# Points Defined by Adjacent Pairs of Digits of Reciprocal of 7 lie on Ellipse

## Theorem

Consider the digits that form the recurring part of the reciprocal of $7$:

$\dfrac 1 7 = 0 \cdotp \dot 14285 \dot 7$

Take the digits in ordered pairs, and treat them as coordinates of a Cartesian plane.

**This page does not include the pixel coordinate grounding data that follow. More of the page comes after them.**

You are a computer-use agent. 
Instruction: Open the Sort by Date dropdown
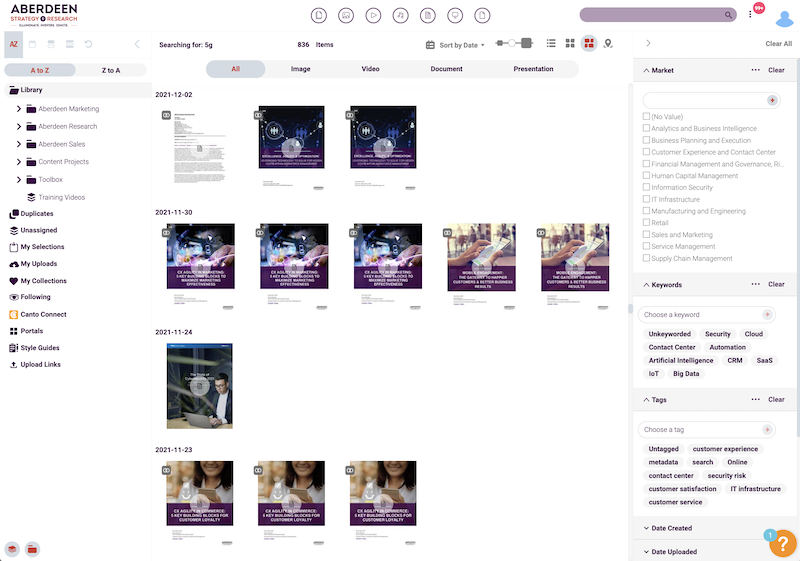click(455, 45)
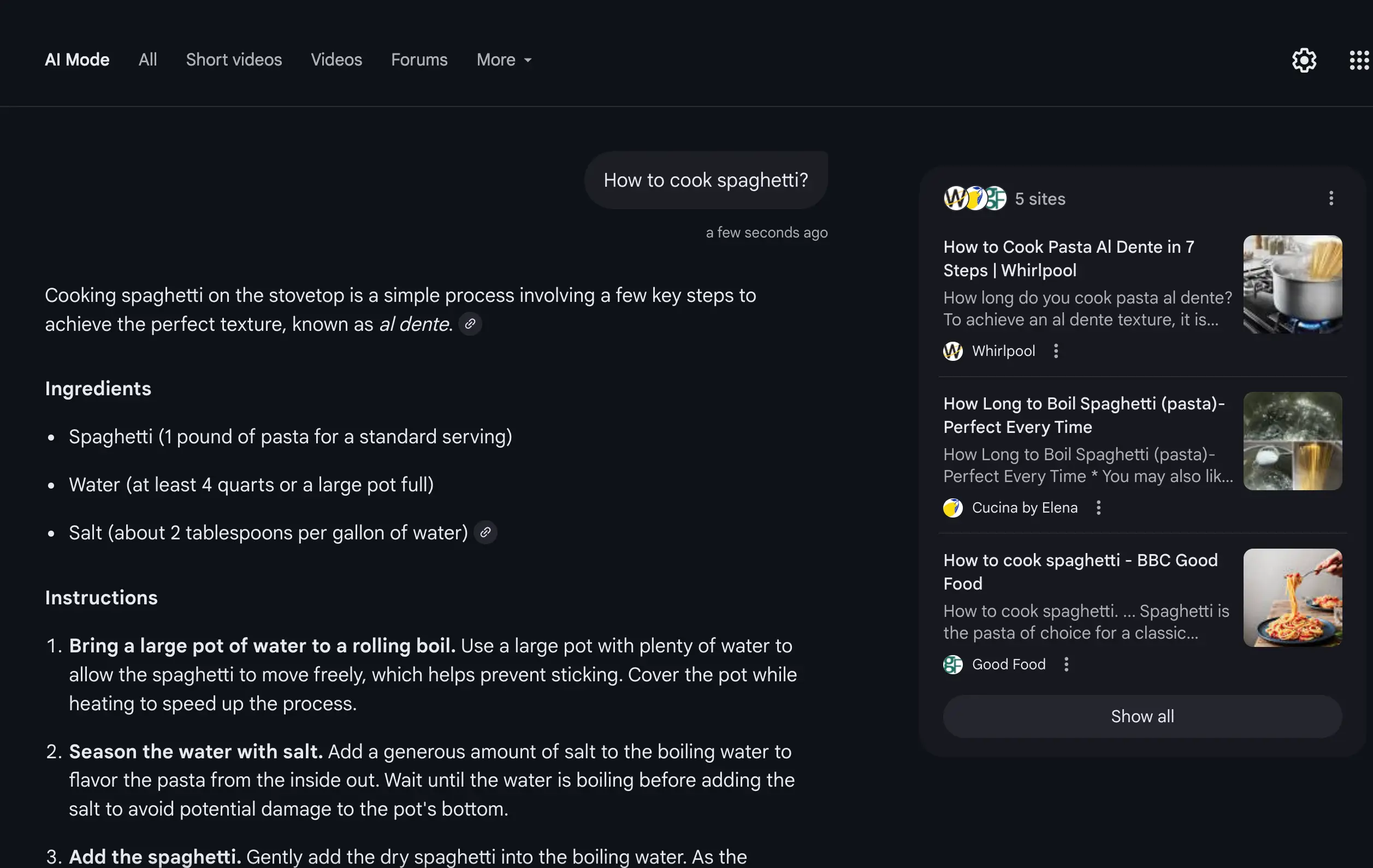This screenshot has width=1373, height=868.
Task: Open Whirlpool Pasta Al Dente article link
Action: (x=1068, y=258)
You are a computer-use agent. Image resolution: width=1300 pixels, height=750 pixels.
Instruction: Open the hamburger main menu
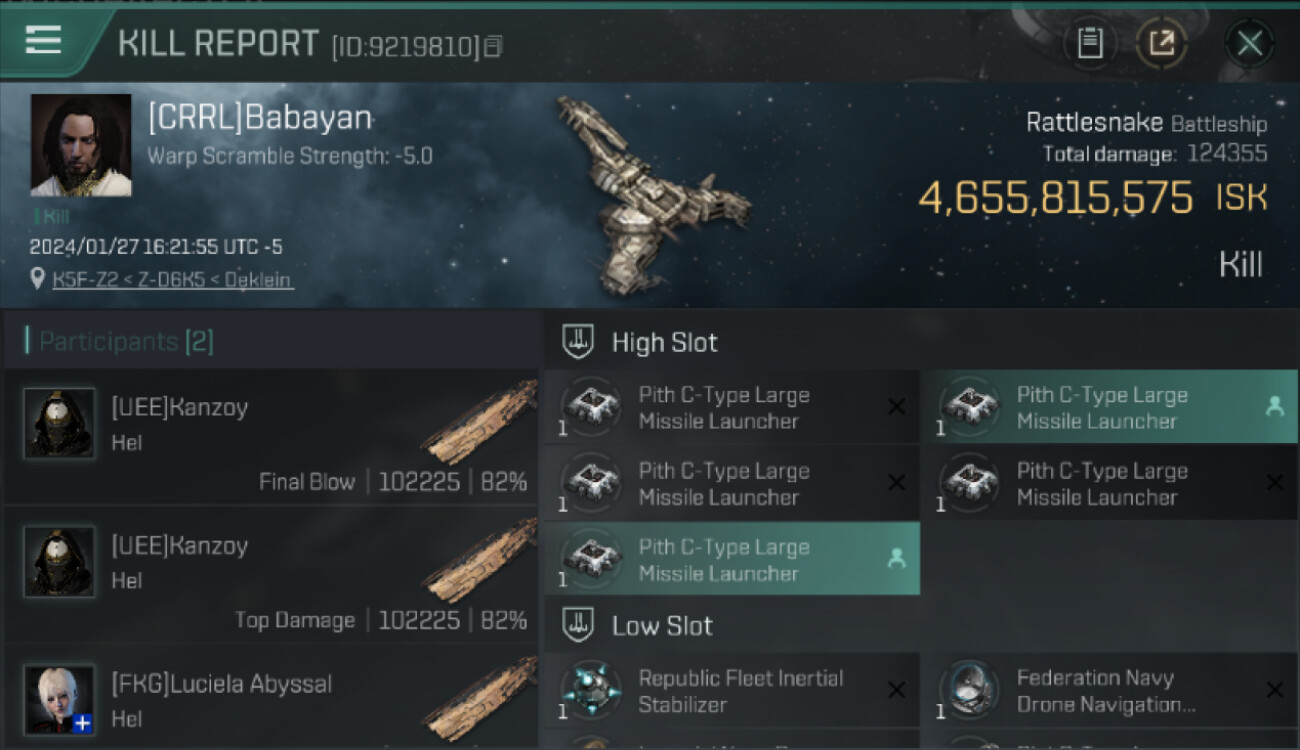pyautogui.click(x=44, y=41)
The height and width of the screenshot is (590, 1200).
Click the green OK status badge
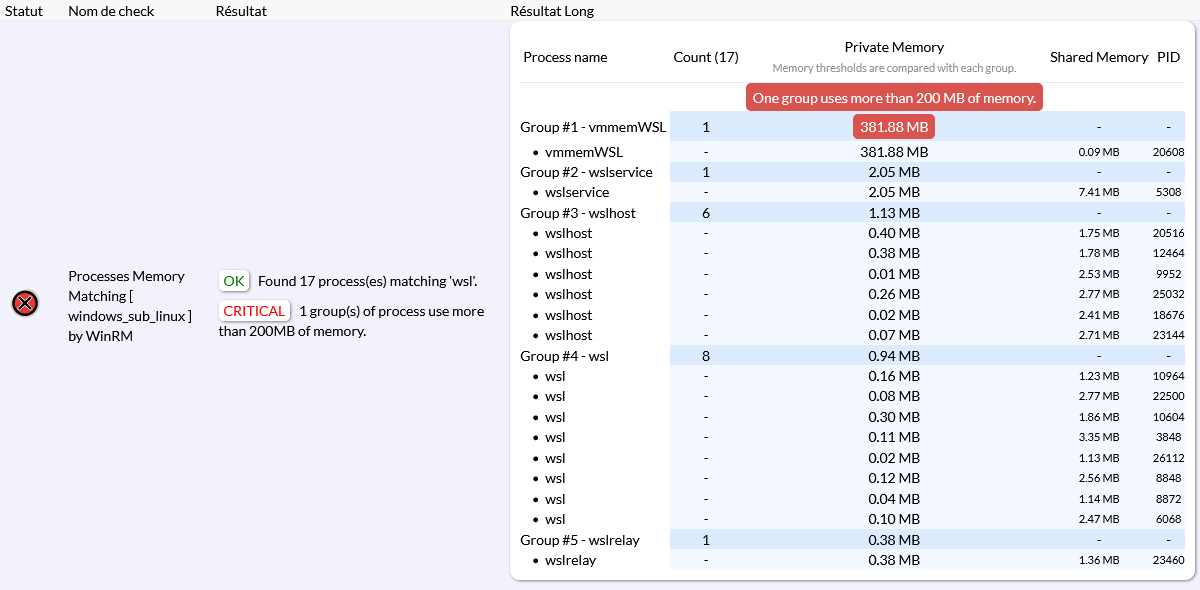(x=234, y=281)
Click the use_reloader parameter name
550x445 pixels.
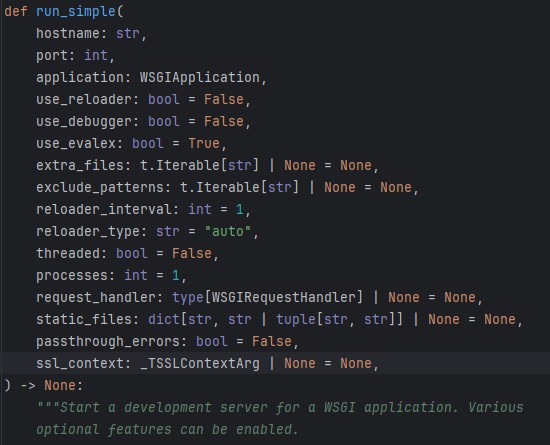[84, 100]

It will be found that they all lie on an ellipse:

## Proof

Let the points be labelled to simplify:

$A := \left({1, 4}\right)$
$B := \left({2, 8}\right)$
$C := \left({4, 2}\right)$
$D := \left({8, 5}\right)$
$E := \left({7, 1}\right)$
$F := \left({5, 7}\right)$

Let $ABCDEF$ be considered as a hexagon.

We join the opposite points of $ABCDEF$:

$AF: \left({1, 4}\right) \to \left({5, 7}\right)$
$BC: \left({2, 8}\right) \to \left({4, 2}\right)$
$BE: \left({2, 8}\right) \to \left({7, 1}\right)$
$AD: \left({1, 4}\right) \to \left({8, 5}\right)$
$CD: \left({4, 2}\right) \to \left({8, 5}\right)$
$EF: \left({7, 1}\right) \to \left({5, 7}\right)$

It is to be shown that the intersections of:

$AF$ and $BC$
$BE$ and $AD$
$CD$ and $EF$

all lie on the same straight line.

The result then follows from Pascal's Mystic Hexagram.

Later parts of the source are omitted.